-- What you should do --
Some lines in the listing may contain the word "computer". Say how many, with the number alone.

-- Task input --
-*-*-
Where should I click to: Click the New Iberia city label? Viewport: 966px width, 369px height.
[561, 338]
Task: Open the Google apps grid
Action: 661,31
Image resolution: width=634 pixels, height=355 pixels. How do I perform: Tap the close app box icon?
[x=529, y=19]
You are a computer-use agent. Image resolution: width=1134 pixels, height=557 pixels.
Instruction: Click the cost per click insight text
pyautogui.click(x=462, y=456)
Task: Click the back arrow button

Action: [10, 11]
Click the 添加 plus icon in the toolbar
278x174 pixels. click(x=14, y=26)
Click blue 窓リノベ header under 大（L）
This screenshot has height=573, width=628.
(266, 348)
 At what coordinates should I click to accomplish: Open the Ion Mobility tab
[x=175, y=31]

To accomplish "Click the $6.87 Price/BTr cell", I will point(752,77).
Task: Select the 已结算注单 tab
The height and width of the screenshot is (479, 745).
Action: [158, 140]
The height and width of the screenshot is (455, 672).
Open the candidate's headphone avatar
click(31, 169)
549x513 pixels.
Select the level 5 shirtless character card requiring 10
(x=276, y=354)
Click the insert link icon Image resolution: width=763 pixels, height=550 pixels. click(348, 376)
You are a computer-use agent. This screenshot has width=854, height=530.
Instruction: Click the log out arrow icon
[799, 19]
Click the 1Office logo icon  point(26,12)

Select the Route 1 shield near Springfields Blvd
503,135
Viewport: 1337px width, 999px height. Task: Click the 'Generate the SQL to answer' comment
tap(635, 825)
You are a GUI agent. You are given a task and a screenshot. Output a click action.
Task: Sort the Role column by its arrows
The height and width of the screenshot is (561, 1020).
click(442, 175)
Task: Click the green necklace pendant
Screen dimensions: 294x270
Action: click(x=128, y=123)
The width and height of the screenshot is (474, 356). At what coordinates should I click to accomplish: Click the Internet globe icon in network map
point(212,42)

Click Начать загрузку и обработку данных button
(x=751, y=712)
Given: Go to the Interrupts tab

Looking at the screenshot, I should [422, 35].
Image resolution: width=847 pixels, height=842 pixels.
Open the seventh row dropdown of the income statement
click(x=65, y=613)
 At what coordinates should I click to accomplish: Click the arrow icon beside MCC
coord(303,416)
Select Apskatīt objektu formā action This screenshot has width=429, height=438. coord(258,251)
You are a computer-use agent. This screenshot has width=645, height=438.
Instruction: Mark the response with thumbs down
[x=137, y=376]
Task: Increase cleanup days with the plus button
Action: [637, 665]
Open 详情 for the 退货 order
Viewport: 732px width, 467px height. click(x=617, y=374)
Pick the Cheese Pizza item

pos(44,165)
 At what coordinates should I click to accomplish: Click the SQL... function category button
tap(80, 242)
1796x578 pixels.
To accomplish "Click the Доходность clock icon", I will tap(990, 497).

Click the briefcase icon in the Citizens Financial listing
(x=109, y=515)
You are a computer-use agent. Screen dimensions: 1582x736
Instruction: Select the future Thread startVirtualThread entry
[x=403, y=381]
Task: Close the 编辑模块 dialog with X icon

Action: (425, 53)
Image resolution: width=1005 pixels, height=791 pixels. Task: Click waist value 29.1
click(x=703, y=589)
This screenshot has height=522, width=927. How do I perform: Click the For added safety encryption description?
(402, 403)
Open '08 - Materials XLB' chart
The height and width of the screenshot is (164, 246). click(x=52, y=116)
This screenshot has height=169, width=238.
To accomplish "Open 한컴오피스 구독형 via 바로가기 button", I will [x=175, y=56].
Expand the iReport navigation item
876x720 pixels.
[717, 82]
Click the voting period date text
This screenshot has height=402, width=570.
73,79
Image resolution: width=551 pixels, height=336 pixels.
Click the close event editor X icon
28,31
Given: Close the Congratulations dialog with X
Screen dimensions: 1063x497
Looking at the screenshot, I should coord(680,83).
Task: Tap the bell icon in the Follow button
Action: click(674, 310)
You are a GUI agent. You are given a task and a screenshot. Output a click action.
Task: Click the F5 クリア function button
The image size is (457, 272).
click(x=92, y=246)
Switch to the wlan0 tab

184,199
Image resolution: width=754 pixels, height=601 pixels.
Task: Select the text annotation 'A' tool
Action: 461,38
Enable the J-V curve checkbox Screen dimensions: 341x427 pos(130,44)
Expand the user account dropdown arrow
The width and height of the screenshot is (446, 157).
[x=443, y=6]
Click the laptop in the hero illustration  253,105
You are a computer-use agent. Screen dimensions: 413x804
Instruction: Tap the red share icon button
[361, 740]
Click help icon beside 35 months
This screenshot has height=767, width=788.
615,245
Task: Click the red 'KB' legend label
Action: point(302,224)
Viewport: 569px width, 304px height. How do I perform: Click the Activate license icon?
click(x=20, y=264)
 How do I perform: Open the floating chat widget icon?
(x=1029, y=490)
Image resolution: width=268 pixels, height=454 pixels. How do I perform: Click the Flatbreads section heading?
-*-*-
-- Finished task --
5